Томас Картрайт выдвинул предложение, которое оказалось опасным, чтобы “общий смысл библейского учения” был предпочтительнее его буквы[1102]. Такои подход давал возможность пропускать неудобные тексты, но в то же время позволял совершенно субъективные интерпретации “общего смысла Писания”. Как Энтони Эшам выразился в 1649 г., говоря якобы о евреях в Ветхом Завете: “Когда им приходило в голову сменить правительство, ввязаться в гражданскую войну, сменить царскую семью, реформировать религию и расчленить свое царство... они слышали голос с небес, чтобы подкрепить их действия и направить ход событий”[1103]. Некоторые радикалы развивали учение о “продолжающемся откровении” с подобными же результатами. “Верующий, — заявлял Уильям Делл, — это единственная книга, в которой Бог теперь пишет свой Новый Завет”[1104]. Томас Гудвин высказал подобную мысль несколько иначе, цитируя Послание к Ефесянам (2.6): Христос “воскресил [нас] с ним и посадил на небесах во Христе Иисусе”. Он настаивал на том, что это случится на земле, в этой жизни. Эта концепция “продолжающегося откровения” соответствовала милленарийской идее о том, что наступают последние времена, и потому естественно, что избранные должны иметь новые способности постижения сути[1105].
Радикалы доказывали, что для постижения Библии “мистерия” более важна, чем “история”. Какая объективность осталась в тексте? Кто должен рассудить между соперничающими толкованиями? Этот вопрос был задан мученику Джону Филпоту, когда его судили в 1555 г. Он и четыре епископа, допрашивавших его, не смогли прийти к согласию[1106] ; не легче это было сделать и век спустя.
Эрайз Эванс с характерной для него простотой и ловкостью часто выражал истины, слишком очевидные для того, чтобы о них мог заявить более умный человек.

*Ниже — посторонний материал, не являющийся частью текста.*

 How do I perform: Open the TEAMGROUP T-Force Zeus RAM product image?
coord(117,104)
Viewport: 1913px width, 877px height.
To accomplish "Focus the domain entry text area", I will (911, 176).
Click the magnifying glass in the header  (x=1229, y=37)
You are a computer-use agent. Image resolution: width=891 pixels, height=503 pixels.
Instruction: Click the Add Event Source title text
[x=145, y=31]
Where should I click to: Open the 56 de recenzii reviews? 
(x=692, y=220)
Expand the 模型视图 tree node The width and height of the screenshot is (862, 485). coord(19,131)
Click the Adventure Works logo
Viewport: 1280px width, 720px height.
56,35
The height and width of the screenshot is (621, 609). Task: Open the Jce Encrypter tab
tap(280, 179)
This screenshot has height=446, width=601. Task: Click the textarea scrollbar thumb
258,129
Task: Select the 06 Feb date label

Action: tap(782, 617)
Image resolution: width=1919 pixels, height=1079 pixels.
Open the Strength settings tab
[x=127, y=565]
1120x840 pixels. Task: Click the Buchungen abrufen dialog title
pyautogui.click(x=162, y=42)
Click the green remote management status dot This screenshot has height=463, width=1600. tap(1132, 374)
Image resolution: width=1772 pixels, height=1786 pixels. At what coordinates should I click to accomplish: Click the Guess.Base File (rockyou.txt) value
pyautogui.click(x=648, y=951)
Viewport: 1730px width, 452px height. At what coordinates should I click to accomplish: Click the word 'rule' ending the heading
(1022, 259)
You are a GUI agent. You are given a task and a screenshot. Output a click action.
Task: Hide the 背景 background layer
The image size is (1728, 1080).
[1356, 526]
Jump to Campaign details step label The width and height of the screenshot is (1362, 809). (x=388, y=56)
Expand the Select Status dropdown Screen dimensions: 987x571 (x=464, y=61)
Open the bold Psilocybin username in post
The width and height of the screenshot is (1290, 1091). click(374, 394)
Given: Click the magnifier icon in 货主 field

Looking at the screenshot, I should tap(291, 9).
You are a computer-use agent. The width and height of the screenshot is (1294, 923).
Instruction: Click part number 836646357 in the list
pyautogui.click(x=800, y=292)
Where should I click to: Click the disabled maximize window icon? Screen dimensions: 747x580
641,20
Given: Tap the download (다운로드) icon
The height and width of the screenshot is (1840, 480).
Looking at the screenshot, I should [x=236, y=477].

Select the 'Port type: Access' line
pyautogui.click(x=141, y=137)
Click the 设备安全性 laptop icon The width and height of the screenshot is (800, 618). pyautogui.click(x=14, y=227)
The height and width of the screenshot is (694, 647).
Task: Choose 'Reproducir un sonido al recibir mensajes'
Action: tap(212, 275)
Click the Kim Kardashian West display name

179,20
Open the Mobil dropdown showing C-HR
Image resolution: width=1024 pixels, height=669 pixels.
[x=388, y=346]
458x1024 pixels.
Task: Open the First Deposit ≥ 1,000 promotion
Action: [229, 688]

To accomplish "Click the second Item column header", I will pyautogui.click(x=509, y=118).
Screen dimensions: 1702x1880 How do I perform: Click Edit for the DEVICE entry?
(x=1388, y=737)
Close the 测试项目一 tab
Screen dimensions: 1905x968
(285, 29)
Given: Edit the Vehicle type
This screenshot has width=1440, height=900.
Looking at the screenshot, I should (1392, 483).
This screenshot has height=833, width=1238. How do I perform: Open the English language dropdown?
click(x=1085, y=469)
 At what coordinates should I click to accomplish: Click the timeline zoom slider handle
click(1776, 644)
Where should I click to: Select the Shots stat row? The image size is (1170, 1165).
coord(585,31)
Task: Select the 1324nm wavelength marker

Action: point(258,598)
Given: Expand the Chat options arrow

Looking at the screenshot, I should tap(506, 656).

Библия, говорил он, обычно “узурпируется... большими людьми, так что они могут делать все, что им угодно, с людьми, которые мало или совсем не знают Писания”. Но теперь, с изобретением печатания и свободой читать Библию, “среди людей умножается знание и будет умножаться, так что они не будут больше управляться царями, поставленными по примеру язычников”. И он прямо переходил к политическим выводам: “Вот оно, Доброе Старое Дело, что Бог поднял нашу армию постоять за него”[1107]. Милтон еще в 1641 г. утверждал, что “Библия должна занимать такое пропорциональное место, чтобы владеть и управлять жизнью человека без того, чтобы замыкать его от обязанностей по отношению к человеческому обществу”[1108]. Генри Паркер сказал нечто очень похожее тремя годами позже: “Когда мы занимаемся мирскими делами, нам следует быть очень осторожными в том, как мы стараемся примирить это с Божиим законом, который мы не можем примирить с человеческой справедливостью; или как мы сделаем Бога автором такой конституции, из-за которой человек терпит неудобства”[1109]. Сутью аргументов Джона Гудвина в пользу терпимости, Говорит Эллен Мор, было то, что Писание следует читать в свете разума. Гудвин продолжал верить в божественный авторитет Библии, но начал сомневаться в том, что согласие о первоначальном, точном смысле может когда-либо быть достигнуто путем толкования или дебатов[1110]. Но как тогда можно узнать, кто прав? Скептически настроенный левеллер Джон Уайлдман не мог “поверить, что ктолибо говорит за Бога”, только на том основании, что “он заявляет, что говорит от Бога”. “Только то от Бога, — доказывал Уайлдман, — что являет себя сходным с Богом — справедливость и милосердие[1111] . Но здесь опять суждения могут различаться.